Popeyes Or Popeye’s? JCPenney Or J.C. Penney? Do You Know The Proper Names Of These Companies?

When we eventually hit the lottery and fulfill our dream of opening the world’s largest chain of Skee Ball parlors, we’re going to name it “Consumerist’s’s’s’s” in honor of all the inexplicably abandoned apostrophes that rightfully belong in retailers’ names but have been left to die by marketing executives or company owners who didn’t want to seem too possessive.

But this got us thinking about all the retailers and fast food chains that confuse people with their dropped apostrophes, and possibly inserted hyphens, periods, asterisks, etc. So to end this week, we thought we’d leave you with a quiz to see how well you know the names of these businesses.

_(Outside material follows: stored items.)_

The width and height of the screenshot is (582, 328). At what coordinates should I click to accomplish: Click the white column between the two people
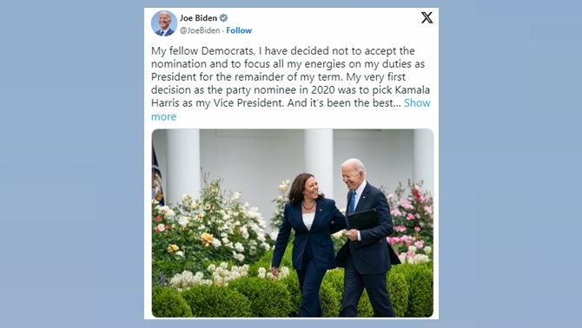coord(318,158)
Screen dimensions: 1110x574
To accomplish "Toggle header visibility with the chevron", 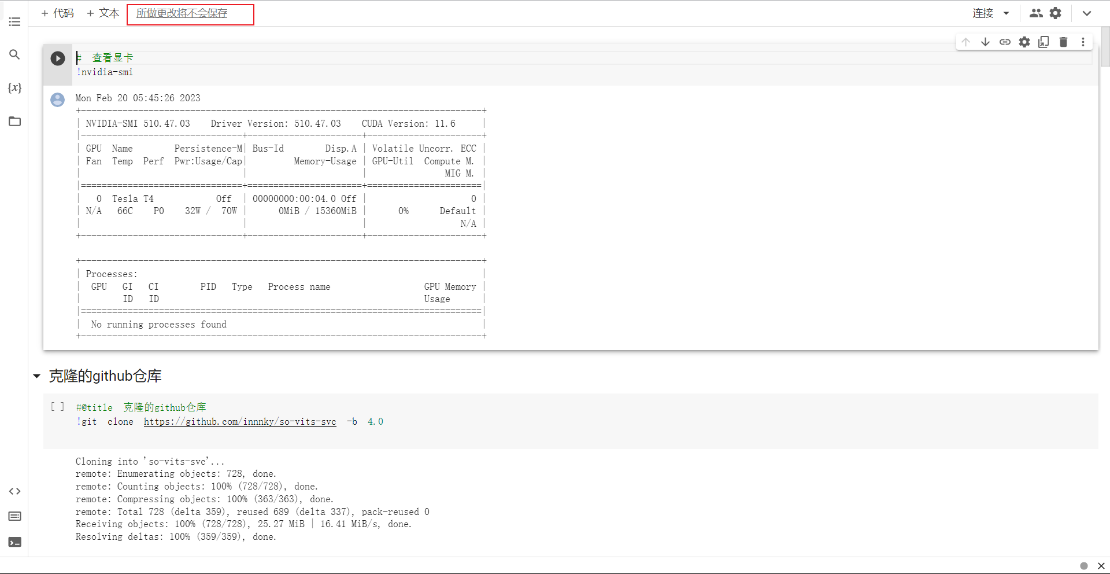I will [x=1087, y=13].
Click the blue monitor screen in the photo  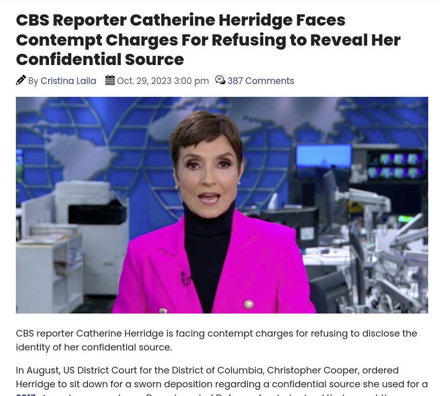[x=324, y=157]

Keep in mind, the answers to the quiz below only deal with the public-facing names of a company. So if a store is called “John’s” but its corporate name is actually “John Inc.” the answer is still John’s.

That should be a hint for those of you who read those financial newspapers and websites that insist on only using corporate names.

Anyway, enough chit-chat… take the quiz, or just cheat by scrolling all the way down to the answers and explanations at the bottom of the page.

ANSWERS:

1. JCPenney

The name that the company wants to be known as is JCPenney, but their official name is J. C. Penney Company, Inc.

Not that everyone remembers this all of the time: Consumerist once received a press release that spelled the company’s name three different ways in the same document. From the company itself.

2. Walgreens

The store name is Walgreens, no apostrophe, after founder Charles R. Walgreen Sr.

Officially, the company is called Walgreen Co. Unofficially, everyone inserts an apostrophe.

3. Tim Hortons

This name has an odd history. The company began as “Tim Horton Donuts,” named after original co-founder, hockey legend Tim Horton. Early on, the name was shortened to just “Tim Horton’s,” which stuck for decades until the apostrophe ran afoul of the bilingual signage laws in the province of Quebec.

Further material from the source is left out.